Einfachstes Beispiel: Darf ein Kind einfach bestellen und wie darf ich dessen Daten nutzen? Derzeit gibt es keine verwaltungsstrafrechtlichen Bestimmungen, wenn ich Daten von Kindern ohne Zustimmung der Eltern verarbeite. Wenn ich das ab dem 25. Mai 2018 mache, dann drohen als Strafe zehn Mill. Euro oder zwei Prozent des Jahresumsatzes. Das ist jetzt krass. Daher muss ich die Einwilligungserklärung neu formulieren und online um eine Funktion ergänzen, die eine Altersverifikation vorgibt (über oder unter 14 Jahre). SN: Wie sehr sind davon auch alle sozialen Netzwerke wie Facebook oder Twitter betroffen? Derzeit ist es so, dass die Verwendung von Daten ab dem vollendeten 18. Lebensjahr kein Problem ist, darunter ist das derzeit in der österr. Praxis eine Grauzone. Da hängt es davon ab, ob der unter 18-Jährige hinreichend informiert worden ist und versteht, was mit seinen Daten passiert. Wenn er es versteht, genügt seine Zustimmung. Wenn er es nicht versteht, kann seine Zustimmung auch niemand anderer ersetzen, auch nicht seine Eltern. Wie wollen Sie das im Internet feststellen? Hier macht die neue Regelung einen klaren Schnitt: Unter 14 muss immer der verantwortliche Elternteil zustimmen, über 14 entscheidet immer das Kind, egal ob es versteht, was mit seinen Daten passiert oder nicht. SN: Haben Sie auch hier ein praktisches Beispiel? Ich betreue derzeit viele Seilbahnen in Salzburg. Wenn da jetzt zum Beispiel der Großvater für das Enkerl via Internet eine Saisonkarte kauft, wird das künftig so ohne Weiteres nicht mehr gehen, wenn die Seilbahngesellschaft die Daten des Enkelkindes für Werbezwecke weiterverarbeiten will. Da muss dann eine Altersverifikation und Identifikation erfolgen. Sind Sie wirklich der Vater oder die Mutter des Kindes? Haben Sie wirklich die Obsorge für dieses Kind?

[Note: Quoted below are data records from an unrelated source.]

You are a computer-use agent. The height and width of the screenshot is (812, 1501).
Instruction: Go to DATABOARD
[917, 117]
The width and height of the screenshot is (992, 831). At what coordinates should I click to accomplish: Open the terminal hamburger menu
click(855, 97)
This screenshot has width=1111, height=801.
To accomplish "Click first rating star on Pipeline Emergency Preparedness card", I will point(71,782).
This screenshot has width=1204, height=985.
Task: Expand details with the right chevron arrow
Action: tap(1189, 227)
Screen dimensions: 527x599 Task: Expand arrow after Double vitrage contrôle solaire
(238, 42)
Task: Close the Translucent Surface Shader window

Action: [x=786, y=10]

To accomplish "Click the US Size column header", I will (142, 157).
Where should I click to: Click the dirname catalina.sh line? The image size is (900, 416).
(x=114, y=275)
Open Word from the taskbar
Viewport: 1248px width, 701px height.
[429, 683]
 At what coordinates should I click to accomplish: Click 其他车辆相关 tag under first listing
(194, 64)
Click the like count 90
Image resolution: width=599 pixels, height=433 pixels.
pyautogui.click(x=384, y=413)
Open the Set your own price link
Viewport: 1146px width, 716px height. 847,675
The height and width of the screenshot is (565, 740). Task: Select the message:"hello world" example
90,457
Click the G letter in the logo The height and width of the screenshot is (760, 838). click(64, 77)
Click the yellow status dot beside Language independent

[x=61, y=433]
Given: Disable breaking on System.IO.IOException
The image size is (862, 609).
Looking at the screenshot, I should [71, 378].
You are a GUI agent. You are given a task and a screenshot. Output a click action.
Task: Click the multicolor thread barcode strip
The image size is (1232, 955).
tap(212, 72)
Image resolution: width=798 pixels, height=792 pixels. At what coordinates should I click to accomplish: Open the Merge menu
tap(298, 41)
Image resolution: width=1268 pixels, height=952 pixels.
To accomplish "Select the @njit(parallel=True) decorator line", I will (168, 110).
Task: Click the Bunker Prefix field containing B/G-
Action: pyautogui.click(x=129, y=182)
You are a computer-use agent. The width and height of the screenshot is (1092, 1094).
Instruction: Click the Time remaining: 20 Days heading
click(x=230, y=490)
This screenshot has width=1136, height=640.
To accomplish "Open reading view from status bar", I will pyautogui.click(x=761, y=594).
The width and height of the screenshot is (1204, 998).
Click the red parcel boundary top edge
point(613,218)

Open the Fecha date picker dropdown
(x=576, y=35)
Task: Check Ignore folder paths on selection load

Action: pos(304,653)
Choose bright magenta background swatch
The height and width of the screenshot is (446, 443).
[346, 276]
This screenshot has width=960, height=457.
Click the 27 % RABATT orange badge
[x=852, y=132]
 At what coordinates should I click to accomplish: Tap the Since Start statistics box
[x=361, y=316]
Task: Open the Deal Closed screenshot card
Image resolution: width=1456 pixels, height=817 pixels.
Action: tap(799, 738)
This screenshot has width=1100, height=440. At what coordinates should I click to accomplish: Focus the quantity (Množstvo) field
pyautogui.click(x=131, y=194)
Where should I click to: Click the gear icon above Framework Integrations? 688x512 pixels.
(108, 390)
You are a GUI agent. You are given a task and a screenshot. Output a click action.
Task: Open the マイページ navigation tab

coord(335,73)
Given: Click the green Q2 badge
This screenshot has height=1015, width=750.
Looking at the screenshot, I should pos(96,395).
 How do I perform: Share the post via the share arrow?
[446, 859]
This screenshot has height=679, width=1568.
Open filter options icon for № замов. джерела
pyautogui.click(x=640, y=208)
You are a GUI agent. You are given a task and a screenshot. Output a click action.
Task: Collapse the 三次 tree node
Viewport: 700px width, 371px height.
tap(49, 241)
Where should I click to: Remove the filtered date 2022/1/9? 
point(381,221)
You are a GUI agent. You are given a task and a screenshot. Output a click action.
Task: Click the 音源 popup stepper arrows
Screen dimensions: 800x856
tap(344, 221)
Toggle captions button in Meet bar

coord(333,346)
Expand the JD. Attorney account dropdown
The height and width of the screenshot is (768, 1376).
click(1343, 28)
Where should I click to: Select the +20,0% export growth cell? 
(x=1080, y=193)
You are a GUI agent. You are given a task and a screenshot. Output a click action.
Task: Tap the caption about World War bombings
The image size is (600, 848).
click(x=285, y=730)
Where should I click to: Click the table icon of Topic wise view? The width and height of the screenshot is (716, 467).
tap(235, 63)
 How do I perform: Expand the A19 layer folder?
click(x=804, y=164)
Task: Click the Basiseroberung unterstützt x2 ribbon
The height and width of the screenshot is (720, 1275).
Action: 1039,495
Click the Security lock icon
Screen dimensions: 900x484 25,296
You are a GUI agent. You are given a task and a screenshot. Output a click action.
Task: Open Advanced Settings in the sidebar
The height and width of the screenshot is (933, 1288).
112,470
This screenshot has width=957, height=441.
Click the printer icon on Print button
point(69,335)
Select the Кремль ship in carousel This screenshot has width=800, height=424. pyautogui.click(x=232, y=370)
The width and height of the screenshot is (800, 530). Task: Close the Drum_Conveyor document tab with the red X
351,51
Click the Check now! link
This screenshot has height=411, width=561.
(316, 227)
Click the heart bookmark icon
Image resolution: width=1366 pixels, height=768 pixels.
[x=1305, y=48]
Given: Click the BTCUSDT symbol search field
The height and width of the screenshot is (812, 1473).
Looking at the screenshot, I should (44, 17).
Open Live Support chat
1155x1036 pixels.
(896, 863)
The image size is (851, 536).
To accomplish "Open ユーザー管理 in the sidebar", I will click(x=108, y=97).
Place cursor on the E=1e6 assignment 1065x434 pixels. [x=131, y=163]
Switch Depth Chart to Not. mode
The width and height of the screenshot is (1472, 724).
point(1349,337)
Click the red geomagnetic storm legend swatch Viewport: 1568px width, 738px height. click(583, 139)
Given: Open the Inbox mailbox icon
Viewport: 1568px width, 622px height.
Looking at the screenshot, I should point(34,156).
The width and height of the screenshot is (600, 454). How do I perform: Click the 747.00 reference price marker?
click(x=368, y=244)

Das ist jetzt kein großes Ding, wäre aber ein praktischer Fall für „privacy by design“. Das heißt, ich muss durch technische Maßnahmen sicherstellen, dass rechtliche Gebote eingehalten werden. SN: Und für die sozialen Netzwerke: Muss Facebook zum Beispiel sicherstellen, dass Kinder und Jugendliche unter 14 Jahren nichts ohne Zustimmung der Eltern posten? Ja genau, ohne Zustimmung der Eltern darf das Kind nicht im sozialen Netzwerk aktiv werden. Das gilt für WhatsApp genauso. SN: Habe ich künftig auch mehr Rechte, meine Daten mitnehmen zu können? Was absolut neu ist und für die sozialen Medien ein massiver Bereich wird: Es gibt ein Recht auf Datenmitnahme. Hier fragte sich der Gesetzgeber: Warum sind alle auf Facebook und nicht in Sankt Online? Warum sind alle in WhatsApp und nicht in datensicheren Systemen wie Threema? Deshalb, weil ich nicht einfach meine Daten, wenn ich einmal in Facebook bin, über eine Schnittstelle in ein anderes System überspielen kann.
Daher hat die EU bewusst das Recht auf Datenmitnahme in das Gesetz geschrieben. SN: Wie kann das praktisch funktionieren? Facebook oder Twitter sind verpflichtet, alle Daten elektronisch in einem gängigen Format auf meine Festplatte zu spielen, damit ich sie zum Beispiel nach Sankt Online oder wohin sonst übertragen kann. SN: Geht es dabei auch darum, die Monopolstellung von Facebook oder WhatsApp zu brechen? Ja, die fehlende Datenportabilität ist ein Grund für die marktbeherrschende Stellung großer Plattformen und warum andere keine Chance haben, wenn sie zu spät dran sind. Das Recht auf Datenmitnahme ist für Verbraucher das Interessanteste im Onlinebereich.